→ **Exercise details**: Retype the items starting with the line that contains "You are a computer-use agent. Screen" and going on through the line that contains "should pyautogui.click(x=727, y=533).", both included, and nothing else.

→ **Available records**:
━━━━━━━━━━━━━━━━━━━━━━━━━━━━━━

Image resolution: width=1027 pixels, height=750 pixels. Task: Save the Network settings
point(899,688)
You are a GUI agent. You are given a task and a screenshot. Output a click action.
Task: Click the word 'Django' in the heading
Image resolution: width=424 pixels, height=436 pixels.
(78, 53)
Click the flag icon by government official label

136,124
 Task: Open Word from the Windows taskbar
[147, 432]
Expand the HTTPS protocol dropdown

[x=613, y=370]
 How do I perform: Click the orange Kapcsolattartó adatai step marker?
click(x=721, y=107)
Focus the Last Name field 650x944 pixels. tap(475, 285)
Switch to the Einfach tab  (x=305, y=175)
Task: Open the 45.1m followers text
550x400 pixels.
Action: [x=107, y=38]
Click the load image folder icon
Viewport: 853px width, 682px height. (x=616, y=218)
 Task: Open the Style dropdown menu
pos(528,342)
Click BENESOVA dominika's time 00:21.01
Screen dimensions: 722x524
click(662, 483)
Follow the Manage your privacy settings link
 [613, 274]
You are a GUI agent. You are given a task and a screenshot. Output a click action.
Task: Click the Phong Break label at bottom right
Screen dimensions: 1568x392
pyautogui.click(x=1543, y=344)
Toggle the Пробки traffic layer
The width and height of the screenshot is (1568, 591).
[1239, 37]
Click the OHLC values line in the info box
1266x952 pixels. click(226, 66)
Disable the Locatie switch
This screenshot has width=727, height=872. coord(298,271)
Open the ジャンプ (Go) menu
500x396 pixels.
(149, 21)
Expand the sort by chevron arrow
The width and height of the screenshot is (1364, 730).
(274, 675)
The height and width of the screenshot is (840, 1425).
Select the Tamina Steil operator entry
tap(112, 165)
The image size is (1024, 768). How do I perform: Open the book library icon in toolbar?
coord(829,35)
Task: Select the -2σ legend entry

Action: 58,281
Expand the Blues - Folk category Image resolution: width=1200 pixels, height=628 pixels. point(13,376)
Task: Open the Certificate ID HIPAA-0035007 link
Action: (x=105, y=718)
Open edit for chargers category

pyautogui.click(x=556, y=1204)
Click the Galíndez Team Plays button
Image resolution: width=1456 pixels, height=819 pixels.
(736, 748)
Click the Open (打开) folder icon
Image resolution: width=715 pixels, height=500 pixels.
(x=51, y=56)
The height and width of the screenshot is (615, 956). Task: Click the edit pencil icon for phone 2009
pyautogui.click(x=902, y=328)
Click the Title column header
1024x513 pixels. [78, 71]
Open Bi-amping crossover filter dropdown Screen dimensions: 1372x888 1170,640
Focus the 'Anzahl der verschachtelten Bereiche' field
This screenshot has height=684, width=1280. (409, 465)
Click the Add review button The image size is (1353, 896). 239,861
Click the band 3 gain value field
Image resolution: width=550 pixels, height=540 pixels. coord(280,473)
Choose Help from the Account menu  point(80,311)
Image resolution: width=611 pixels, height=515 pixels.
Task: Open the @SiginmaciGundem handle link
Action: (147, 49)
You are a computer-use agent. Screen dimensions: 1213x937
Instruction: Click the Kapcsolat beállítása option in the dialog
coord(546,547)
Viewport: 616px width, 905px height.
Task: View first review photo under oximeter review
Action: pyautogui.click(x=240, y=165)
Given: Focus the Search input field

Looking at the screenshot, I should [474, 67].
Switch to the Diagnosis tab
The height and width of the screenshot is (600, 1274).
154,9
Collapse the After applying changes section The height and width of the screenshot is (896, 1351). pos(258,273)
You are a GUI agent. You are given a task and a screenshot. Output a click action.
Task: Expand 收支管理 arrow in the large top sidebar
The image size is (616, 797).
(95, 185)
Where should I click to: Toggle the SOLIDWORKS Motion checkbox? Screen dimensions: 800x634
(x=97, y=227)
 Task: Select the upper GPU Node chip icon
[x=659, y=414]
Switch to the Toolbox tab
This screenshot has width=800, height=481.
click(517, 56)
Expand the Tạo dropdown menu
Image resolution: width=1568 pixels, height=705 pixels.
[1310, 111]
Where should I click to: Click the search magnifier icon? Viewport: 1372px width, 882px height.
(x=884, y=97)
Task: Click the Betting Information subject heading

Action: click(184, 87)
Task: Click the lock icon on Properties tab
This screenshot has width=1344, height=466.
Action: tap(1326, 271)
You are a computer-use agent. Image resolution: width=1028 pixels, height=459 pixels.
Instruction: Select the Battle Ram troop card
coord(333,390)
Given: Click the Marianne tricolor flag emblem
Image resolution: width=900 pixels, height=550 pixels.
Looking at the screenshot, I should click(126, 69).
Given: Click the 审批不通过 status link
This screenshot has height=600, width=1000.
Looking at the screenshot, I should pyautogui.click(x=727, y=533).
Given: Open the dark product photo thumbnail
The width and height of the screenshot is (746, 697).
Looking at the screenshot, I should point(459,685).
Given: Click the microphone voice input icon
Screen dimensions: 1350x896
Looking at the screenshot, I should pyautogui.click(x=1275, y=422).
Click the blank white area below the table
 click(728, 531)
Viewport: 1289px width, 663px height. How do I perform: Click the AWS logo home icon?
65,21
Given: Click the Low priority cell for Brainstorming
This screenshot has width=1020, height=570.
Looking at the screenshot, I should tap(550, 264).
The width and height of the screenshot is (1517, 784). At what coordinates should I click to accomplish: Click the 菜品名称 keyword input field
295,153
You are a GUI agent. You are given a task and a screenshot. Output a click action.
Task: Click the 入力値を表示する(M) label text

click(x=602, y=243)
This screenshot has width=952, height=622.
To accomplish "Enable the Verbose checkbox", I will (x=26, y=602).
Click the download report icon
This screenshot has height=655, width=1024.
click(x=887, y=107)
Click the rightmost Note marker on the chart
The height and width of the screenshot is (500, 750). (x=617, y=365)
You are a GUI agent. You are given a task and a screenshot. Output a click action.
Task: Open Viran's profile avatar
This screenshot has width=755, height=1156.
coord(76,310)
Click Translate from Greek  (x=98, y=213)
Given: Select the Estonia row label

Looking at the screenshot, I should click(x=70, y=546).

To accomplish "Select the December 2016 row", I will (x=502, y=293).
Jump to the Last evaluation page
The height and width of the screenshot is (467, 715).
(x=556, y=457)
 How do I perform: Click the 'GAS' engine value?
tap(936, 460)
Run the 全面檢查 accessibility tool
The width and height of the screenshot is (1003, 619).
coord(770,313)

━━━━━━━━━━━━━━━━━━━━━━━━━━━━━━

→ **Solution**:
You are a computer-use agent. Screen dimensions: 1213x937
Instruction: Click the Kapcsolat beállítása option in the dialog
coord(546,547)
Viewport: 616px width, 905px height.
Task: View first review photo under oximeter review
Action: pyautogui.click(x=240, y=165)
Given: Focus the Search input field

Looking at the screenshot, I should [474, 67].
Switch to the Diagnosis tab
The height and width of the screenshot is (600, 1274).
154,9
Collapse the After applying changes section The height and width of the screenshot is (896, 1351). pos(258,273)
You are a GUI agent. You are given a task and a screenshot. Output a click action.
Task: Expand 收支管理 arrow in the large top sidebar
The image size is (616, 797).
(95, 185)
Where should I click to: Toggle the SOLIDWORKS Motion checkbox? Screen dimensions: 800x634
(x=97, y=227)
 Task: Select the upper GPU Node chip icon
[x=659, y=414]
Switch to the Toolbox tab
This screenshot has width=800, height=481.
click(517, 56)
Expand the Tạo dropdown menu
Image resolution: width=1568 pixels, height=705 pixels.
[1310, 111]
Where should I click to: Click the search magnifier icon? Viewport: 1372px width, 882px height.
(x=884, y=97)
Task: Click the Betting Information subject heading

Action: click(184, 87)
Task: Click the lock icon on Properties tab
This screenshot has width=1344, height=466.
Action: tap(1326, 271)
You are a computer-use agent. Image resolution: width=1028 pixels, height=459 pixels.
Instruction: Select the Battle Ram troop card
coord(333,390)
Given: Click the Marianne tricolor flag emblem
Image resolution: width=900 pixels, height=550 pixels.
Looking at the screenshot, I should click(126, 69).
Given: Click the 审批不通过 status link
This screenshot has height=600, width=1000.
Looking at the screenshot, I should pyautogui.click(x=727, y=533).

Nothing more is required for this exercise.